In my last post I talked about my conversion from atheism to theism. My lifestyle didn’t change; I was still acting pretty wild, but I also started to get more serious about getting passing grades under the threat of failing to graduate high school.
I didn’t know who God really was, and I wasn’t sure anyone did. In our pluralistic world, there are countless different religions, denominations, sects making exclusive truth claims. How could I tell who was telling the truth? My gut told me that the truth about God had to be objective, not subjective. The truth about God couldn’t be reduced to something like picking what baseball team to root for, or what kind of soda you prefer. The relativistic, politically correct attitude of “whatever works for you” seemed like a patronizing way of saying “I don’t believe anything you’re saying, but whatever floats your boat, just so long as you leave me alone”.
For a short while, I tinkered with the idea of deism, but that view presents God as some sort of deadbeat dad.
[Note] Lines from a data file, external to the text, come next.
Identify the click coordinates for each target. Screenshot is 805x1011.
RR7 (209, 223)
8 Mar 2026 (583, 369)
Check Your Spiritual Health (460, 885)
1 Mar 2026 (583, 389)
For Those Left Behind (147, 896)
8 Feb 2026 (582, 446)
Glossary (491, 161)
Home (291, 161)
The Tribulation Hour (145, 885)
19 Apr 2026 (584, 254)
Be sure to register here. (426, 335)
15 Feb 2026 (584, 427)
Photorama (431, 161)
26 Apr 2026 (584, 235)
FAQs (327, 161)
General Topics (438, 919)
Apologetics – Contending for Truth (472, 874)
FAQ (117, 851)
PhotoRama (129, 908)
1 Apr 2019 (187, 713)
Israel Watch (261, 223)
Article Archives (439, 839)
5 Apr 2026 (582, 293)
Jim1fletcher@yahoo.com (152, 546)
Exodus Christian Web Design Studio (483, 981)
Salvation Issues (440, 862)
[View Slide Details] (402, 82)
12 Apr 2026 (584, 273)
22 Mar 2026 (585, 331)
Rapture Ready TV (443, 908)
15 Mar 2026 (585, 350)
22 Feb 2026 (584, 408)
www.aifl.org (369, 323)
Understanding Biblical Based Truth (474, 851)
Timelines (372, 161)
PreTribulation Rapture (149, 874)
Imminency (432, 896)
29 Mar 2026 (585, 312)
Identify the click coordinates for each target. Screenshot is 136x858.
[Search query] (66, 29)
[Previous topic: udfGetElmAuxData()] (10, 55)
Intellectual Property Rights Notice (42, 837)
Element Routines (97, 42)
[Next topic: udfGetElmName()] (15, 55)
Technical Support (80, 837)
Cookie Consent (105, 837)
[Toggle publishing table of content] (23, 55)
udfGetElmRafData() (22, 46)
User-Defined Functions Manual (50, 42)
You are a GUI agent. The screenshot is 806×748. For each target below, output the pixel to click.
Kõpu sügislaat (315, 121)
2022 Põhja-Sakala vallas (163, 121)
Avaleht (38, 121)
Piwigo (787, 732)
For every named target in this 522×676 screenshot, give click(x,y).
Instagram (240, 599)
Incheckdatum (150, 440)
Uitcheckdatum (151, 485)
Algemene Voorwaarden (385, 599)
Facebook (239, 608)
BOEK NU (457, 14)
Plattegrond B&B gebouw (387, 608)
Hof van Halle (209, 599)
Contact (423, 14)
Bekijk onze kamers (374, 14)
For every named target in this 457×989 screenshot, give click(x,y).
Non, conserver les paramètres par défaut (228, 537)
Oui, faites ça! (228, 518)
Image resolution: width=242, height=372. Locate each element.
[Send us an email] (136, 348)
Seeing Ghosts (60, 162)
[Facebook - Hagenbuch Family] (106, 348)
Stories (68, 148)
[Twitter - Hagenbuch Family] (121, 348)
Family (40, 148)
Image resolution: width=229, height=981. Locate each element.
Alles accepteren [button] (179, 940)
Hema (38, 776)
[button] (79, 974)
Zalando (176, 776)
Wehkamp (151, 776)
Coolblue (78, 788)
A god who does not have anything to do with people has no real purpose for existing in to being with. God by necessity would have to care about his creation, or he is not a god worth our time, so I quickly ditched that idea.
From there, perhaps strangely enough, I moved my attention to Islam. Why exactly, I’m not sure. Maybe it was the inclusive portrayal of Islam towards the end of the movie Malcolm X. I liked the idea that he was willing to die for what he thought was right, and the 5 Pillars of Islam seemed noble enough. Then I started reading up on Islam. I didn’t get far. I just had a hard time of making sense of its claims.
I was now coming full-circle back to my childhood. I dug up the Bible that was given me when I was confirmed as a catholic and started to go through it. It was partly illustrated, and I got a good chuckle from the different pictures of lions laying with lambs and apostate Jews singing to pieces of wood. What was I getting myself into?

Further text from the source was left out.